### WHAT YOU WILL DO
Reproduce the entries verbatim, covering only the stretch from the line containing "Task: Select 2024 hours worked input field" through the line containing "tap(483, 453)", both included.

[Dataset items]
══════════════════════════════

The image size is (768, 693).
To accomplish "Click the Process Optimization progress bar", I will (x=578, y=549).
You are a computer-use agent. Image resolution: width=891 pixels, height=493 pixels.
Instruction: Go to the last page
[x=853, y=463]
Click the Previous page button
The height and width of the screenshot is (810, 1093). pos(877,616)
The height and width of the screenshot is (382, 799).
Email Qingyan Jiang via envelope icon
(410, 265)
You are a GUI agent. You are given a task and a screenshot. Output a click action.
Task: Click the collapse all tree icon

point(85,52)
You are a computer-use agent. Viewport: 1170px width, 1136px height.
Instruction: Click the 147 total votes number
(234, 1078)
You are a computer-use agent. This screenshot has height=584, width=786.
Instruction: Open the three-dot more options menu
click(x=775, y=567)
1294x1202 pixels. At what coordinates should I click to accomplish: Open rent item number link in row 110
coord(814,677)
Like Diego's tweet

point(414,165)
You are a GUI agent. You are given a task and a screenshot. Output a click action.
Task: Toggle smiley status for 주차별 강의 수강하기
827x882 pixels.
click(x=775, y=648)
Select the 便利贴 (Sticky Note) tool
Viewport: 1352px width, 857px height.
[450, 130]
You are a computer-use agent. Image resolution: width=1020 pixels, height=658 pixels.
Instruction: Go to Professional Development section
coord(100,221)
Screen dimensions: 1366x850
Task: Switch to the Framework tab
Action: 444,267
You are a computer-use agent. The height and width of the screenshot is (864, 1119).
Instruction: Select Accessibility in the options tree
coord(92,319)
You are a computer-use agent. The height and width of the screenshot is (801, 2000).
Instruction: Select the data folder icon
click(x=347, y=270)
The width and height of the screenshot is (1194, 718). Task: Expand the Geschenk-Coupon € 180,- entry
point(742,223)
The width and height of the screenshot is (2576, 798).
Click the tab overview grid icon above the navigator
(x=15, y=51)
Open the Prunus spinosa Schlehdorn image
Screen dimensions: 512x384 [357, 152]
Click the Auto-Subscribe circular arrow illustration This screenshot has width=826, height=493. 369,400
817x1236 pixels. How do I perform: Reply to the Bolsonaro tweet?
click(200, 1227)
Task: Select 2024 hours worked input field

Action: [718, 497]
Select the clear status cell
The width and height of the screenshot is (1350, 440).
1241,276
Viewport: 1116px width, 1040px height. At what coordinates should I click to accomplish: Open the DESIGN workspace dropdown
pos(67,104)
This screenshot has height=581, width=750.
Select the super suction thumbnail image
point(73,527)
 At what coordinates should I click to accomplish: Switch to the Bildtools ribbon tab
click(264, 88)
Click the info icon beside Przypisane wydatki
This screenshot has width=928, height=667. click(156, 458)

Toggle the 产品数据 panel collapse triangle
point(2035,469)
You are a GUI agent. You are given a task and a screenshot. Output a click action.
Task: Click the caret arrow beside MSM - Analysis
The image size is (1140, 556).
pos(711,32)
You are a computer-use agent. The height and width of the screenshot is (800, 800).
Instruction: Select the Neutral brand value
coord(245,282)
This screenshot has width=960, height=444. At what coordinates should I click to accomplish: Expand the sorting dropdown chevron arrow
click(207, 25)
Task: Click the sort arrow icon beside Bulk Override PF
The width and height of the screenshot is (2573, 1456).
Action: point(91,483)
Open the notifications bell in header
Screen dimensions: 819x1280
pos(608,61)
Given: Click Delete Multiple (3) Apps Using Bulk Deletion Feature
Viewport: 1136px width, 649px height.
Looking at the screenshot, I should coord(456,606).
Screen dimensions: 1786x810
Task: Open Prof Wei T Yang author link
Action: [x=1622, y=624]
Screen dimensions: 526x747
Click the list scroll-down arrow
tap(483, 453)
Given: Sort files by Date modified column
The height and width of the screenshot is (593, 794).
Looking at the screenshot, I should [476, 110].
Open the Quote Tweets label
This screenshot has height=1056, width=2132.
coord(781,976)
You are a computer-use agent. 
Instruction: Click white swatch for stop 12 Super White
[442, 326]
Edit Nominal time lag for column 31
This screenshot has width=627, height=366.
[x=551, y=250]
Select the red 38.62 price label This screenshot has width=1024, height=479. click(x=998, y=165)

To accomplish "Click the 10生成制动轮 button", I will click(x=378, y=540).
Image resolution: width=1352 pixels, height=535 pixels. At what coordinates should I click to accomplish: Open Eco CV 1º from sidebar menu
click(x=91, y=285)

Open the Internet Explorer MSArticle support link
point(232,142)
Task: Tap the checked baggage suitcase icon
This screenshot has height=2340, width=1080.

══════════════════════════════

### ANSWER TO THE PROBLEM
Task: Select 2024 hours worked input field

Action: [718, 497]
Select the clear status cell
The width and height of the screenshot is (1350, 440).
1241,276
Viewport: 1116px width, 1040px height. At what coordinates should I click to accomplish: Open the DESIGN workspace dropdown
pos(67,104)
This screenshot has height=581, width=750.
Select the super suction thumbnail image
point(73,527)
 At what coordinates should I click to accomplish: Switch to the Bildtools ribbon tab
click(264, 88)
Click the info icon beside Przypisane wydatki
This screenshot has width=928, height=667. click(156, 458)

Toggle the 产品数据 panel collapse triangle
point(2035,469)
You are a GUI agent. You are given a task and a screenshot. Output a click action.
Task: Click the caret arrow beside MSM - Analysis
The image size is (1140, 556).
pos(711,32)
You are a computer-use agent. The height and width of the screenshot is (800, 800).
Instruction: Select the Neutral brand value
coord(245,282)
This screenshot has width=960, height=444. At what coordinates should I click to accomplish: Expand the sorting dropdown chevron arrow
click(207, 25)
Task: Click the sort arrow icon beside Bulk Override PF
The width and height of the screenshot is (2573, 1456).
Action: point(91,483)
Open the notifications bell in header
Screen dimensions: 819x1280
pos(608,61)
Given: Click Delete Multiple (3) Apps Using Bulk Deletion Feature
Viewport: 1136px width, 649px height.
Looking at the screenshot, I should coord(456,606).
Screen dimensions: 1786x810
Task: Open Prof Wei T Yang author link
Action: [x=1622, y=624]
Screen dimensions: 526x747
Click the list scroll-down arrow
tap(483, 453)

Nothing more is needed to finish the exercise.